What I am saying is that I think at least part of the motive is to encourage people to play Standard rather than languishing in Extended and playing with the old cards. At least, that is how I think TPC see it.
If people can play Extended, they will. For some, exclusively. No need to buy the new cards, unless they become competitive in that format.
But if you can't play Extended online or in paper, you will play Standard. And since you are playing Standard online anyway, if you want to play in paper, why not buy Standard cards, build a Standard deck and play the most popular format? You can even get packs for Live to build and strengthen your Standard decks you were already forced to play anyway.
It is a cycle that feeds itself and cuts Extended.
I genuinely believe that if the creators of card games with rotation could have their players throw their cards in the bin every year and run out to buy new decks, they would do that. One rotating format.
Collectors might be okay with that, but players want their cards to retain some value after rotation, financially and in some official version of the game, so developers begrudgingly implement non-rotating formats to keep those players happy.
But they tend not to support it extensively, and drag their feet when it comes to making banlists and enabling the formats in digital clients.

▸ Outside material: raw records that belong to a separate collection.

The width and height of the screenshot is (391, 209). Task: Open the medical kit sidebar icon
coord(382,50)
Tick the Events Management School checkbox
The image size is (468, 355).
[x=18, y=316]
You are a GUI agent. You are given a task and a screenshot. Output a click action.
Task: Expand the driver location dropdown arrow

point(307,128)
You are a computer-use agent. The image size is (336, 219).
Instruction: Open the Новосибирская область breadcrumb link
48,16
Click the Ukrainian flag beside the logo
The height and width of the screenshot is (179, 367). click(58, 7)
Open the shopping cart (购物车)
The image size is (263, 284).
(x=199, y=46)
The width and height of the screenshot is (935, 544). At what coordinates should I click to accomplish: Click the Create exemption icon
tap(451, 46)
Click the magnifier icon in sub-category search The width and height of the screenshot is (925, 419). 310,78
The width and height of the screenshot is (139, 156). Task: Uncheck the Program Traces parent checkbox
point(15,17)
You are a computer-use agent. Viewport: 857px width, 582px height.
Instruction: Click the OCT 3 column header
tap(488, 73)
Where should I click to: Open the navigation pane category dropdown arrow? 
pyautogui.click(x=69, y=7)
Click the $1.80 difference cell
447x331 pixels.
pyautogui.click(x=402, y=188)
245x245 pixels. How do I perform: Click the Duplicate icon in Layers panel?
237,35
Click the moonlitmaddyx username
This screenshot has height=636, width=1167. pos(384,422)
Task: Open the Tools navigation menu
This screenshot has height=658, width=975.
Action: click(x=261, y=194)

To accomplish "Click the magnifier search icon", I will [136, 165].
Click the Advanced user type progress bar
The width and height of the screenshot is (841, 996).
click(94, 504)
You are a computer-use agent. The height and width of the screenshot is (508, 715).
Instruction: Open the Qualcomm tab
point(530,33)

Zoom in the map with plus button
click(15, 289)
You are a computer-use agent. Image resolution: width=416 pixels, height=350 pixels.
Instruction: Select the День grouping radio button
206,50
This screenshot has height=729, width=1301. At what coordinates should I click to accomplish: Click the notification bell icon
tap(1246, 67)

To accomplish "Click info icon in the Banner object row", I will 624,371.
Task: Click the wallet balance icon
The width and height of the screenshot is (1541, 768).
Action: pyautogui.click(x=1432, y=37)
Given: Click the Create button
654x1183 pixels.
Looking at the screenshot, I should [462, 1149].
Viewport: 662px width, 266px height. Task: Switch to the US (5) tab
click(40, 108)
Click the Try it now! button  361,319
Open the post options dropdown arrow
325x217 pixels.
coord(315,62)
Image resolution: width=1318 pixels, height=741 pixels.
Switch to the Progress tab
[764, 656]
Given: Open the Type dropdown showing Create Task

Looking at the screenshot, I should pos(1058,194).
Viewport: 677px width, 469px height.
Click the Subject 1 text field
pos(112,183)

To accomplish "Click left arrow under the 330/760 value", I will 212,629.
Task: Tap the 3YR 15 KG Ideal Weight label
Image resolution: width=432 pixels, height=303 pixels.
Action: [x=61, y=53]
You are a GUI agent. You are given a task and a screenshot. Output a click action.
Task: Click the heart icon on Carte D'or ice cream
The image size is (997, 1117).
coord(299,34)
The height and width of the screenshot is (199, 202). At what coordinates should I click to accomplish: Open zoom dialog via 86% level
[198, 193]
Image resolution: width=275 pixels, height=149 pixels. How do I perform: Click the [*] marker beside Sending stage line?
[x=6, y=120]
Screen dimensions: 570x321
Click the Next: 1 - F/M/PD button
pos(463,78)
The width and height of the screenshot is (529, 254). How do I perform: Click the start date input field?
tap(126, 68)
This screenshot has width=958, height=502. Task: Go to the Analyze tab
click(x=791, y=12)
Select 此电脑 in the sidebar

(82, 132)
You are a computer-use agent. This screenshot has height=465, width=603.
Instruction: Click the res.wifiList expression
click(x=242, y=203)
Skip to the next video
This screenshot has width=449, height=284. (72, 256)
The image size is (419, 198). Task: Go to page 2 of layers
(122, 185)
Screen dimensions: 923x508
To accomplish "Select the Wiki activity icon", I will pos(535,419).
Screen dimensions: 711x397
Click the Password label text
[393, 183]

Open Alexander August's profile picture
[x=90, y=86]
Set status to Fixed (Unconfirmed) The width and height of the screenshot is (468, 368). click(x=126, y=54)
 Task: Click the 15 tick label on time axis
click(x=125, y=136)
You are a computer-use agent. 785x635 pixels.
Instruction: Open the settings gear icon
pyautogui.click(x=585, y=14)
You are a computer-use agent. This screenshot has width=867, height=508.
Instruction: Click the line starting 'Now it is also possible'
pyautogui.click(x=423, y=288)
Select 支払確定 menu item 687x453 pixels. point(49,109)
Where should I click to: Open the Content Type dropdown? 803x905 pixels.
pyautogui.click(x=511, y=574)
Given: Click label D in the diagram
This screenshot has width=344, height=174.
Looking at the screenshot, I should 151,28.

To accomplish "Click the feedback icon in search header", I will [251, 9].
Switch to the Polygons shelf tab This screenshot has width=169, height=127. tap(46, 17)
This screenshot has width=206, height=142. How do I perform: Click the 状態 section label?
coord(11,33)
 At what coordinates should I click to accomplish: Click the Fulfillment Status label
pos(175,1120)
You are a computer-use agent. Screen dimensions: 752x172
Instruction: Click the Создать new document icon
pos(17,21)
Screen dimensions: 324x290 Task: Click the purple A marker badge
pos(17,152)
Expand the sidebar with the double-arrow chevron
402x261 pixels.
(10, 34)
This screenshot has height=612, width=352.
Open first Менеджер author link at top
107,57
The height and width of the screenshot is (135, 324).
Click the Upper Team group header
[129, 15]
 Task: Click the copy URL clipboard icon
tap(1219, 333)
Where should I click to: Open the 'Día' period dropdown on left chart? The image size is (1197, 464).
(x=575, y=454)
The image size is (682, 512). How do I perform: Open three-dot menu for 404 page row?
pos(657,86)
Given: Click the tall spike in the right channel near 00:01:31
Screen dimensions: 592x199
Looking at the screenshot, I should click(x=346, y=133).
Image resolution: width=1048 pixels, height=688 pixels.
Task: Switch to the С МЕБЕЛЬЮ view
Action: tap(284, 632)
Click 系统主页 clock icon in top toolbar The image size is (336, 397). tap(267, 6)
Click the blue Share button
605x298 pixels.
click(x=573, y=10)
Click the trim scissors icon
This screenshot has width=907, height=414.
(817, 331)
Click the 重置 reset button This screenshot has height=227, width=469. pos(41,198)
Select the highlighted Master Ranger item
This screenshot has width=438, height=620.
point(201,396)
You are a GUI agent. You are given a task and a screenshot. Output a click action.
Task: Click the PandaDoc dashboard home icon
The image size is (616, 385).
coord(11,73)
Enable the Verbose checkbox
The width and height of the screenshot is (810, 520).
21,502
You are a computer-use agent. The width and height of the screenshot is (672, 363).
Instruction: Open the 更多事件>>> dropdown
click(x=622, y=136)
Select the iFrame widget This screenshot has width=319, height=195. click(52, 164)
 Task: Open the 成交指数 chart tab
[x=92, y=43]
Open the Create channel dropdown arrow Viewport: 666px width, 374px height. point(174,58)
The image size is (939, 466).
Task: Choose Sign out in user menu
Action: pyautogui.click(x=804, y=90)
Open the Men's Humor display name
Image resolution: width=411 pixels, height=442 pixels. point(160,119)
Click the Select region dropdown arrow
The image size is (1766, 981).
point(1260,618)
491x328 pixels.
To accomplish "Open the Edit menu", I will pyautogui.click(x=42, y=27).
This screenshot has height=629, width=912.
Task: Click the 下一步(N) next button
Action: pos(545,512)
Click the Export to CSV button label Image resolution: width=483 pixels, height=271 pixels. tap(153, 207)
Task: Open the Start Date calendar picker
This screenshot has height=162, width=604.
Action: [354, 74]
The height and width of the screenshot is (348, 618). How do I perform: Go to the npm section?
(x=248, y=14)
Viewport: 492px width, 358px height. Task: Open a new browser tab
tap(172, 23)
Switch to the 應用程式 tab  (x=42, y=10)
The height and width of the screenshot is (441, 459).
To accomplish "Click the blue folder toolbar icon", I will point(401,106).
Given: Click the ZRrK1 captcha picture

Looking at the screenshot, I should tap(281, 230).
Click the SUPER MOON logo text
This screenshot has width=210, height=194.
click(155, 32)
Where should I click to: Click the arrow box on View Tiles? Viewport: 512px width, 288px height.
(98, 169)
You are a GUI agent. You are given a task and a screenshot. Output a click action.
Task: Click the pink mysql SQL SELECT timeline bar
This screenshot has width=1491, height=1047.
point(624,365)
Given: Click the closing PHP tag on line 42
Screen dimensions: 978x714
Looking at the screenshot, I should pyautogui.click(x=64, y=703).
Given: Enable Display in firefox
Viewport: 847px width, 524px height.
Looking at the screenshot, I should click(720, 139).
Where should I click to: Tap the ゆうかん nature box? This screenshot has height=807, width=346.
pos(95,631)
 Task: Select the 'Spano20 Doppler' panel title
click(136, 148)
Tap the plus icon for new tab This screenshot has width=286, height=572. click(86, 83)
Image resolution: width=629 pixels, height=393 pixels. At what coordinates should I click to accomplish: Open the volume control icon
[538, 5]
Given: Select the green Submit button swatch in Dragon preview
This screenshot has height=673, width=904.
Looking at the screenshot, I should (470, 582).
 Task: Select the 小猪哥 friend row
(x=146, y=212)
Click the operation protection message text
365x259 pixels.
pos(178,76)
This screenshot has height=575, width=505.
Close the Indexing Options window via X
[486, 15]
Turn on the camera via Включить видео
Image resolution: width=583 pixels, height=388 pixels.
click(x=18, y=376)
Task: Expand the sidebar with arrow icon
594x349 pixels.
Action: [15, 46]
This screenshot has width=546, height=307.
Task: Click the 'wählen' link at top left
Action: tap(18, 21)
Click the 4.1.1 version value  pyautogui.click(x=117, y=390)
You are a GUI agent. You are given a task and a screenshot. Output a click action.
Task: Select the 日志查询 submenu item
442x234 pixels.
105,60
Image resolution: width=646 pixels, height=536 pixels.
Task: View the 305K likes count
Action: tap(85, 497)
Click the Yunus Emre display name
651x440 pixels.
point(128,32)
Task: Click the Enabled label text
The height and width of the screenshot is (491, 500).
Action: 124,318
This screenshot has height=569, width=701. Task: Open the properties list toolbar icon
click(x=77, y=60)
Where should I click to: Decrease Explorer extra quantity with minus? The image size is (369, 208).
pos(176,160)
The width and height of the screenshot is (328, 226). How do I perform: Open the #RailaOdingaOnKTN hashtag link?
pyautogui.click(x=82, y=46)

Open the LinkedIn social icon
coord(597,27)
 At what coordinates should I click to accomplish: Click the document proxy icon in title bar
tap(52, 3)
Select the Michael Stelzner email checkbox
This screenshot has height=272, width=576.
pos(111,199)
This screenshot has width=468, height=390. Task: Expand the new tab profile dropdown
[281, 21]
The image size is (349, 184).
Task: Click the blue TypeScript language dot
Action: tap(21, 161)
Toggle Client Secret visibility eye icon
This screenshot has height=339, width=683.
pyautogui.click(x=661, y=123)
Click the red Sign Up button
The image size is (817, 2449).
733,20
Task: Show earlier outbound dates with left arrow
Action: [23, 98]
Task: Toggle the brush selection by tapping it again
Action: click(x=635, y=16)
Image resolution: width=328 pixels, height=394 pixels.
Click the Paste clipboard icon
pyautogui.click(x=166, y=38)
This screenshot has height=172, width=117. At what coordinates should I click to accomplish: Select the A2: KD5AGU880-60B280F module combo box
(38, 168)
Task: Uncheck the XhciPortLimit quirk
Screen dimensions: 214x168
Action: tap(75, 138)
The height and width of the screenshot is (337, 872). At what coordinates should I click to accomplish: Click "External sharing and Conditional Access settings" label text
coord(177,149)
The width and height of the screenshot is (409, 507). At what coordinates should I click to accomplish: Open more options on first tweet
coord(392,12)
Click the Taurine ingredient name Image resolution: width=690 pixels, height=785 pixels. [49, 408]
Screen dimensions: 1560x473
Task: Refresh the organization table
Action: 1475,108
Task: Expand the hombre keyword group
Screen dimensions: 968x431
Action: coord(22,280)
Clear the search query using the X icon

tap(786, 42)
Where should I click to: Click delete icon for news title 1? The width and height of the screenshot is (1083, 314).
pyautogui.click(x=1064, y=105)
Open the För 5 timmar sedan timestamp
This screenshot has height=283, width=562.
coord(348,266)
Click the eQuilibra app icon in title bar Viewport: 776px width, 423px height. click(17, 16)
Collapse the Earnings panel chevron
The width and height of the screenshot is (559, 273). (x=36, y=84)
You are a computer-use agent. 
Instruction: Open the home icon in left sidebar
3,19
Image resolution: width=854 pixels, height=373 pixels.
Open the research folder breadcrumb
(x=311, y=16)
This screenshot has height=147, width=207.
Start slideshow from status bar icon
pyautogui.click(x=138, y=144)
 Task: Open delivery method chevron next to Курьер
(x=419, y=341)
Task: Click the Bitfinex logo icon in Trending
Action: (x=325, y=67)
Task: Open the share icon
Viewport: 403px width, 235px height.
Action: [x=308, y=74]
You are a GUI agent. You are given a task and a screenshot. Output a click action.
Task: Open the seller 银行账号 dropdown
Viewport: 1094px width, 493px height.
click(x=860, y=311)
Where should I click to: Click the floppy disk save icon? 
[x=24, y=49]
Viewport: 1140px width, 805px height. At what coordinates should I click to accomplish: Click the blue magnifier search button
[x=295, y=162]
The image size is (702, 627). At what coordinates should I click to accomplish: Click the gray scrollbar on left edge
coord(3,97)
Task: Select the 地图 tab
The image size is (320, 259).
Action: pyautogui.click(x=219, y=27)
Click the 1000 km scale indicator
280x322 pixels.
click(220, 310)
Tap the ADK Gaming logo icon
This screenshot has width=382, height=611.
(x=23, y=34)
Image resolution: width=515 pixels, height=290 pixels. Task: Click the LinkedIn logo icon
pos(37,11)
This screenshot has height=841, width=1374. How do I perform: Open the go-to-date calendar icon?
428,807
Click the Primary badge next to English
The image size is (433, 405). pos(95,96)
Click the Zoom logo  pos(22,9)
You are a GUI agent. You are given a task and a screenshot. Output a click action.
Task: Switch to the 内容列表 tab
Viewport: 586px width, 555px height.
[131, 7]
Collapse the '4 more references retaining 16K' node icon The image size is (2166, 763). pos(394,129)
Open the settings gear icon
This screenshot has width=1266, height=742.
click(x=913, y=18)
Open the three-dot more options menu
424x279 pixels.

Japanese companies seem to be particularly wary about a digital client replacing their paper game. I think they see it as cannibalising their own sales. The Japanese Pokémon TCG has no client, and other games like Yugioh don't have a digital format that matches their paper format 1:1. If you want to play the "real" game, you have to play with physical cards and at officially sponsored stores.
MTG used to be quite good with supporting digital play in MTGO, though that was a rather unique business model in that you could buy and trade cards for real money, and it is a client from the 90s.
Arena is the client that gets real support these days, but oh look, they have been dragging out implementing Pioneer (the eternal format with the smallest card pool) for years while pushing their digital-only non-rotating formats that allows them to errata any virtual cards that prove too powerful or resilient to efforts to replace them, while also releasing new digital-only sets that power creep out the rest of the format.
I am rambling at this point. I have a lot of thoughts about a variety of card games and the way non-rotating formats are managed.
tl;dr Card game companies are financially incentivised not to support non-rotating formats in order to encourage their customers to play rotating formats exclusively and keep buying new cards.